• Your task: Leave out every picture, and return exactly the lines from the line containing "Like the tweet with heart icon" through the end of the records below, both inclusive.

• The data:
────
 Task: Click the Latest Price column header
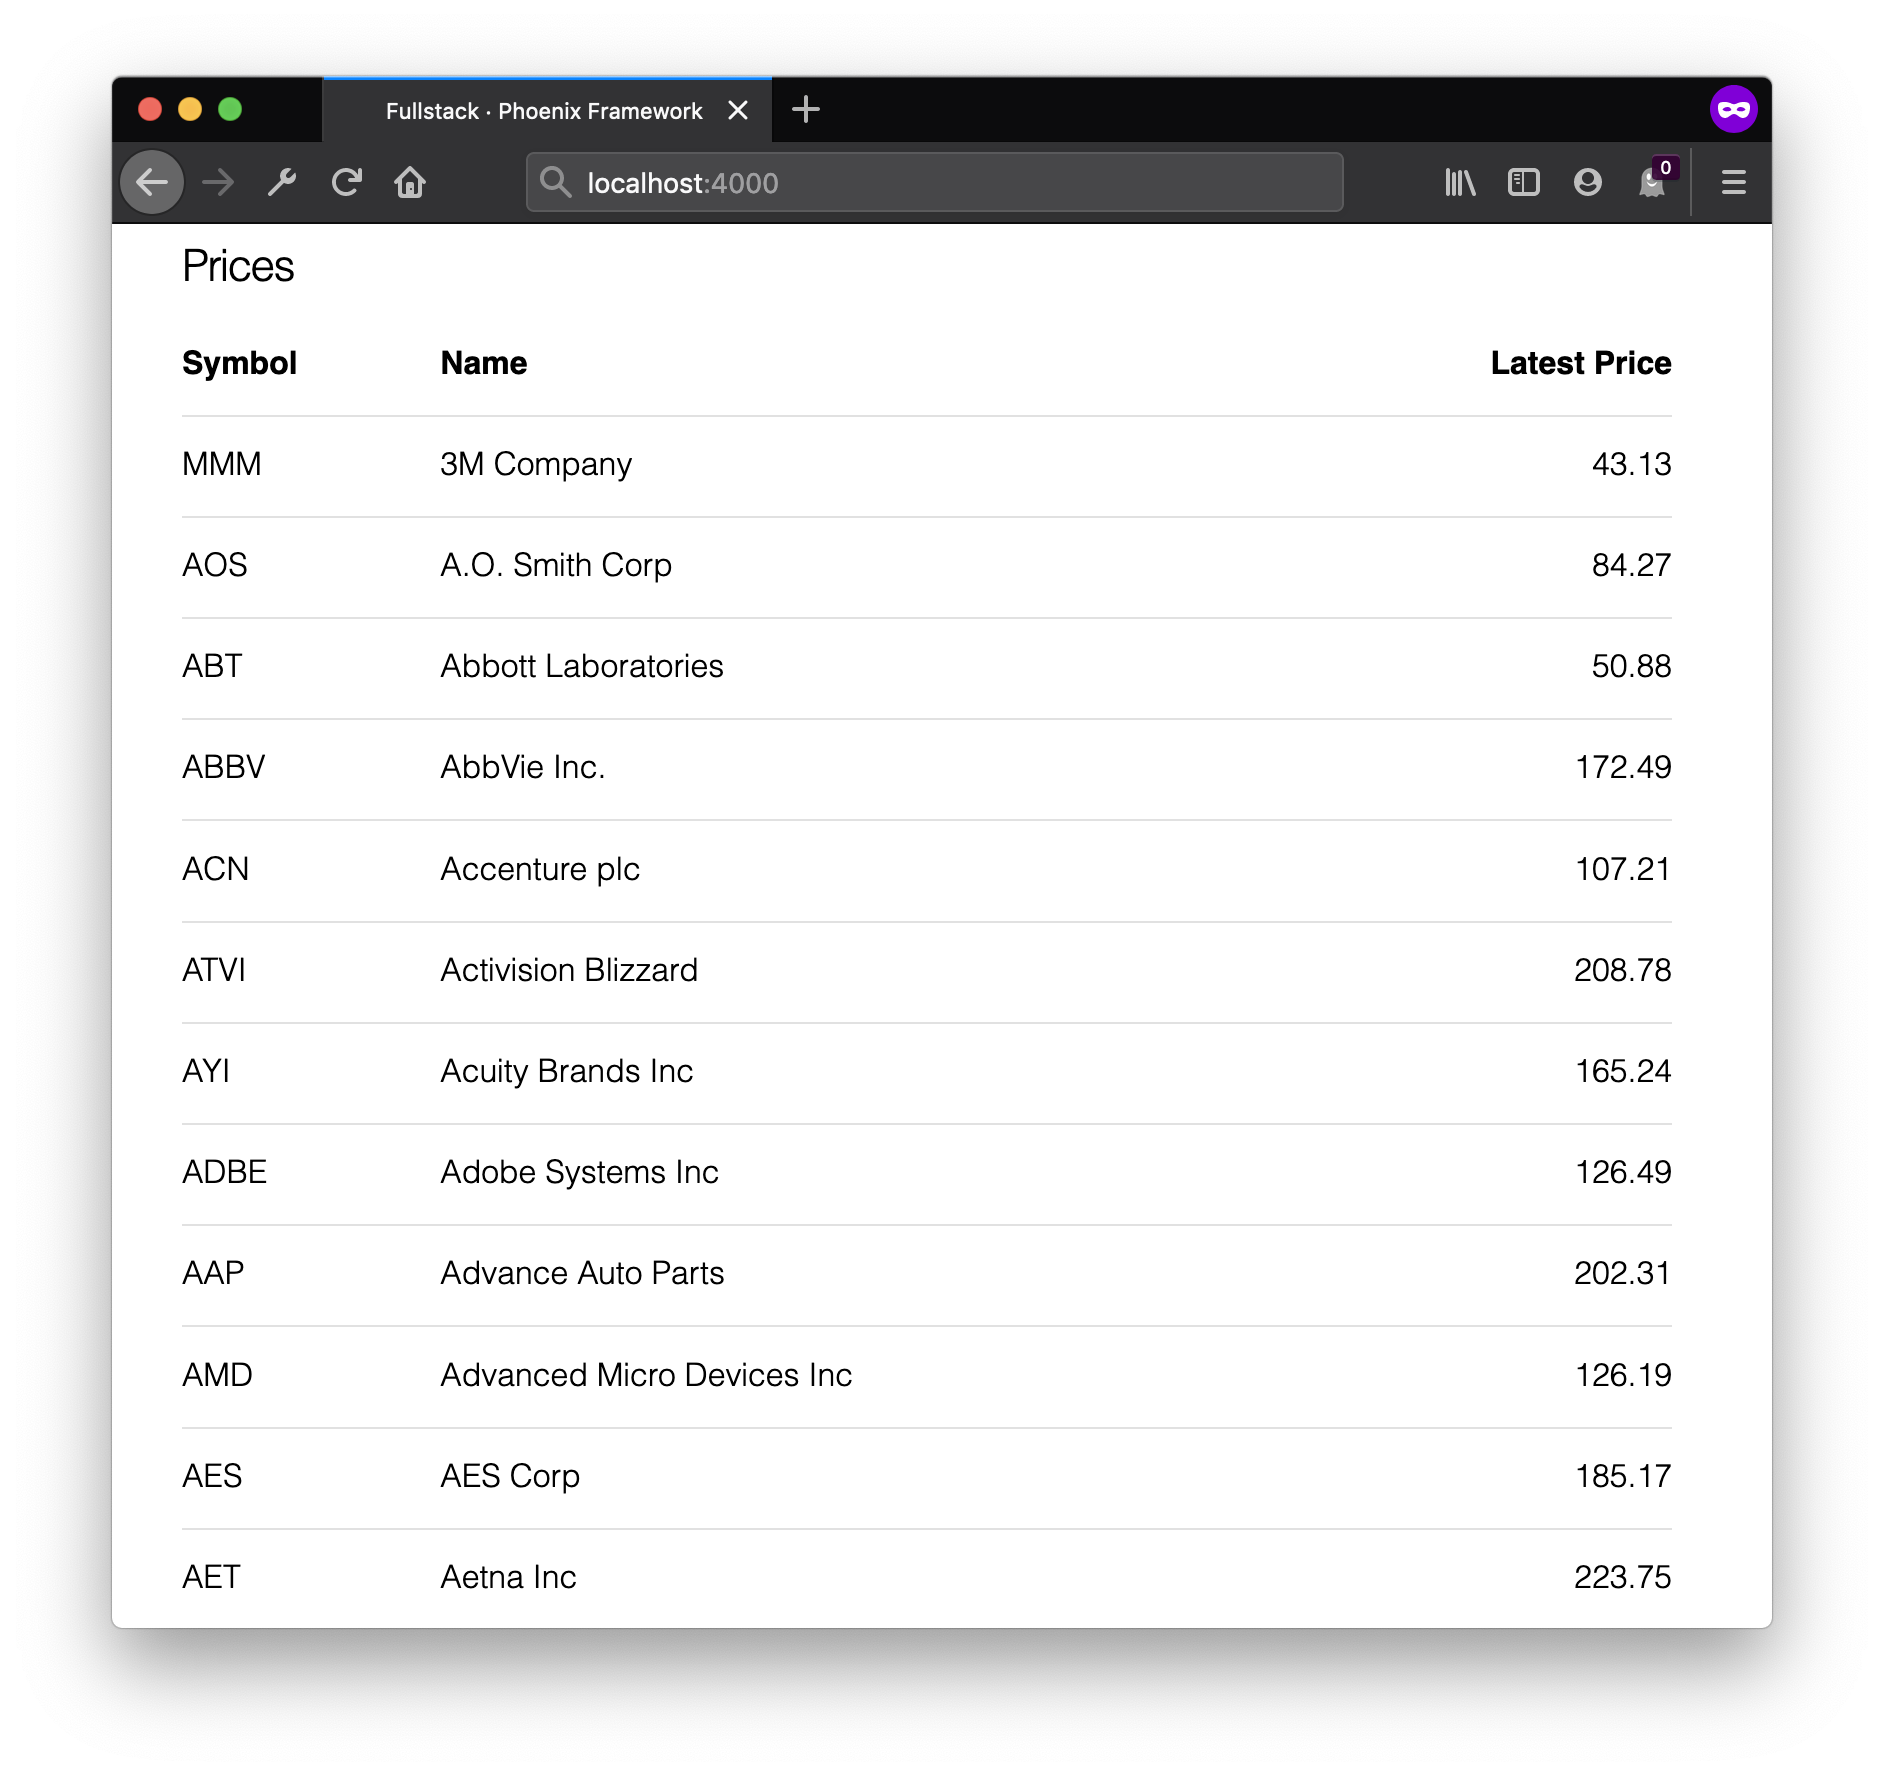(x=1580, y=363)
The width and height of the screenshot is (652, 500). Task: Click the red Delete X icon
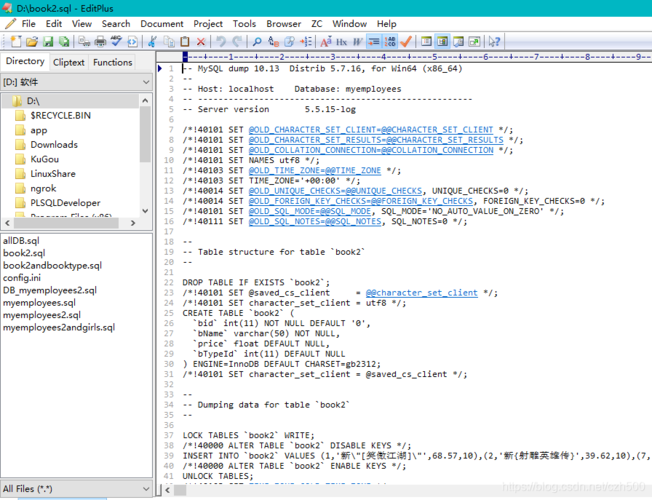(x=201, y=42)
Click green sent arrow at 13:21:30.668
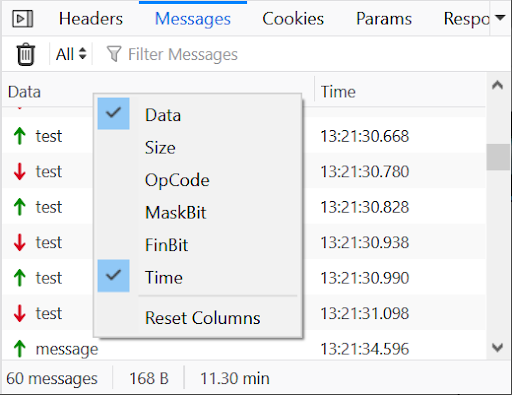This screenshot has width=512, height=395. 20,136
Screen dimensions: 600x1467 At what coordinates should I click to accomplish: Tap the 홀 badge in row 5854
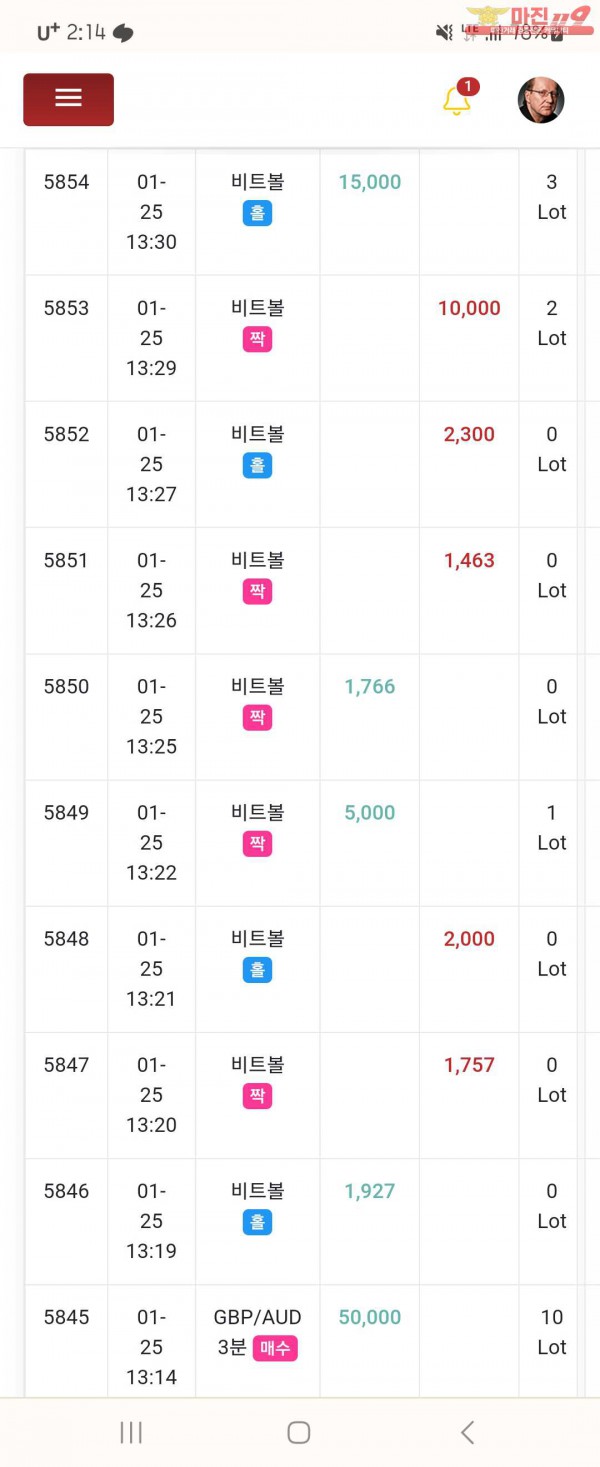257,213
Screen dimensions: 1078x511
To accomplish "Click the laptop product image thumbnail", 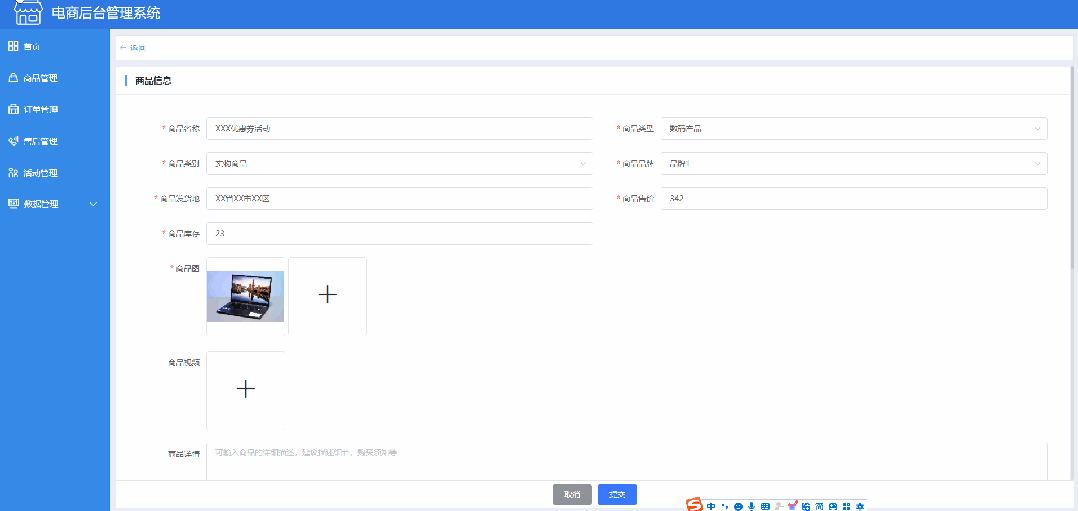I will click(x=245, y=296).
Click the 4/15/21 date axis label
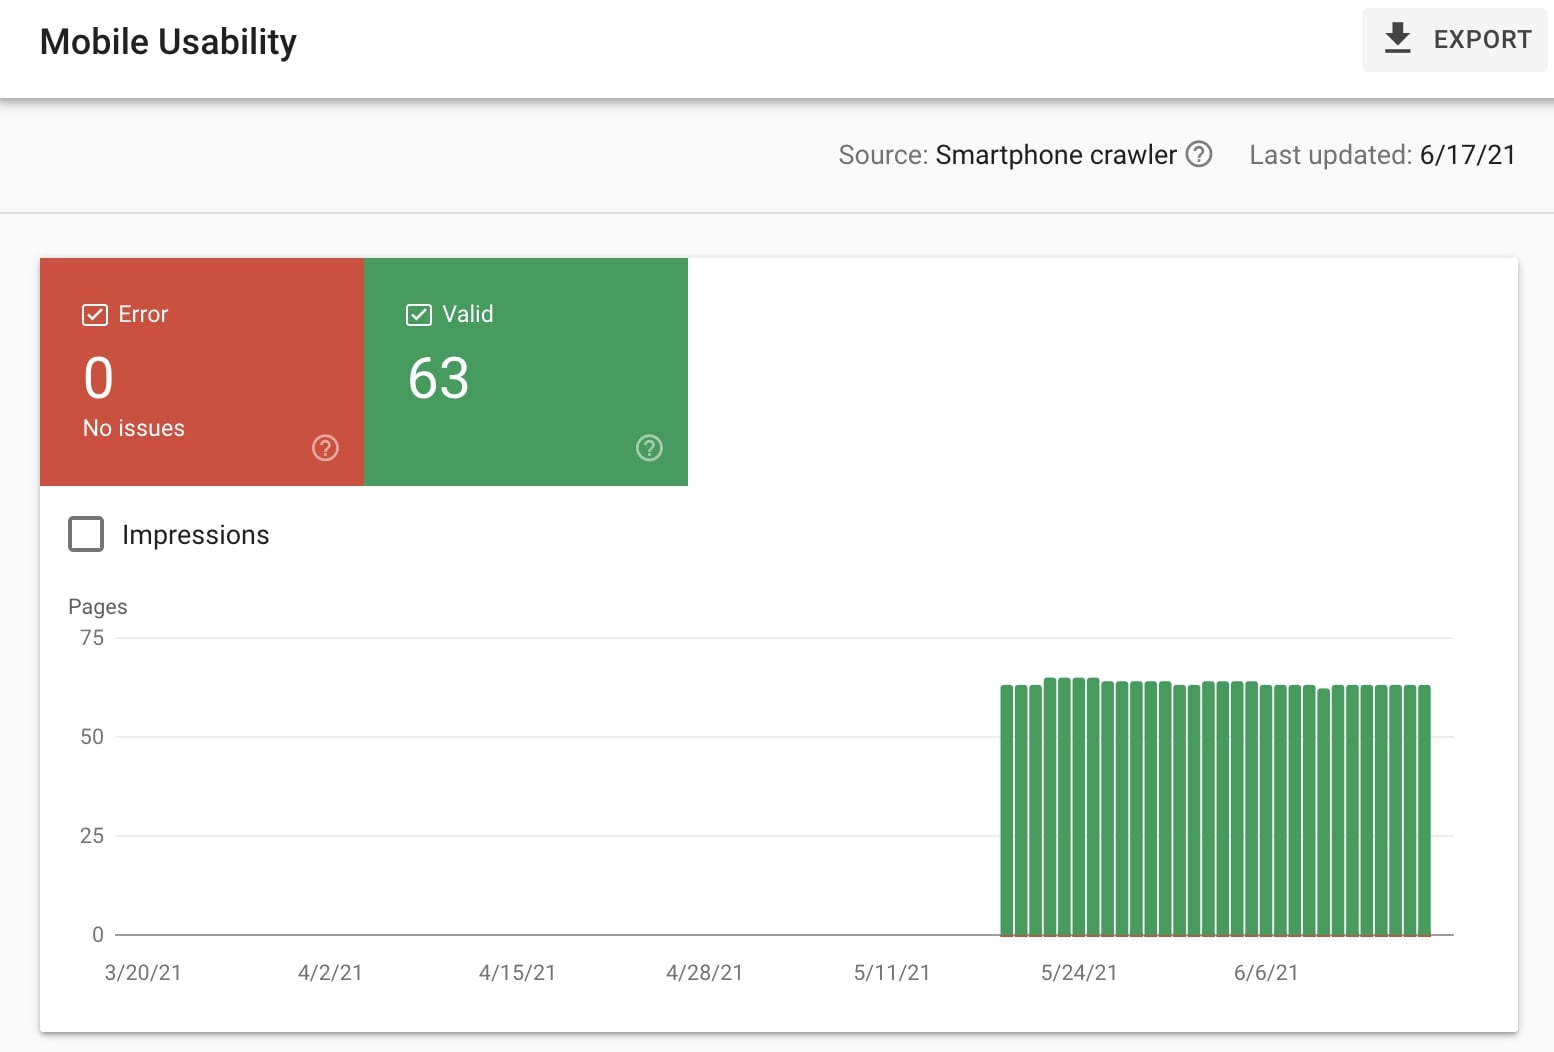The image size is (1554, 1052). pos(517,973)
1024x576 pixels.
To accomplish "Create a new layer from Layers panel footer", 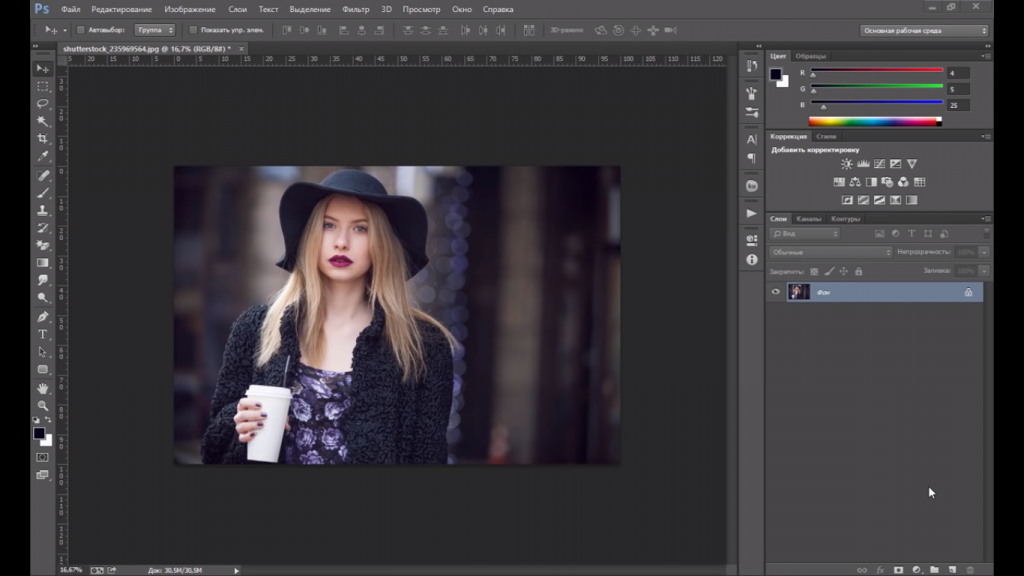I will [x=952, y=569].
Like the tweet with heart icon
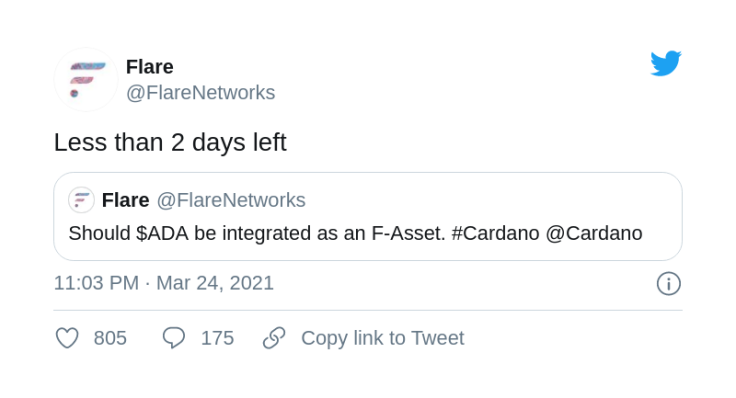Screen dimensions: 736x398 click(x=67, y=338)
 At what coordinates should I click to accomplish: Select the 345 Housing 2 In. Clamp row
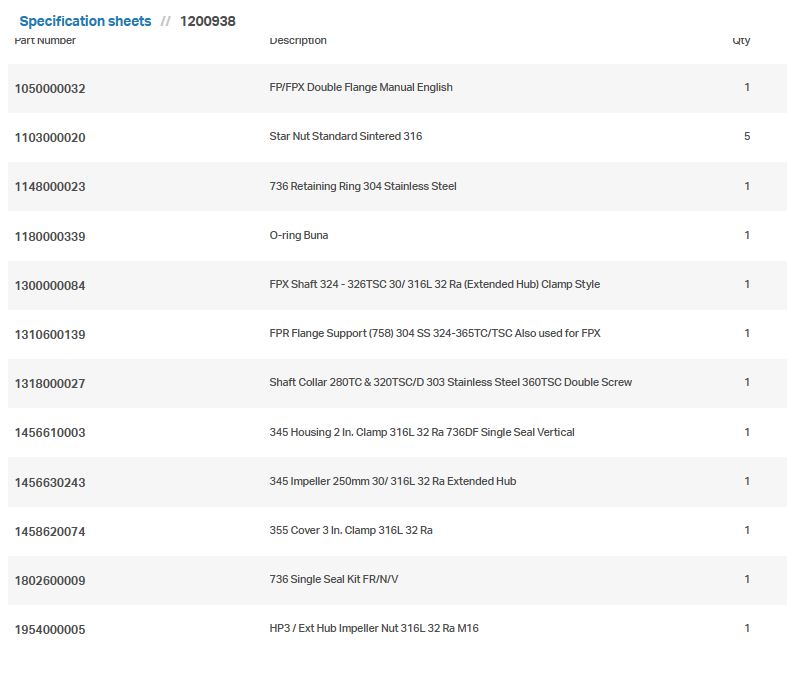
────
• Result of this task:
Like the tweet with heart icon
Screen dimensions: 736x398 click(x=67, y=338)
 At what coordinates should I click to accomplish: Select the 345 Housing 2 In. Clamp row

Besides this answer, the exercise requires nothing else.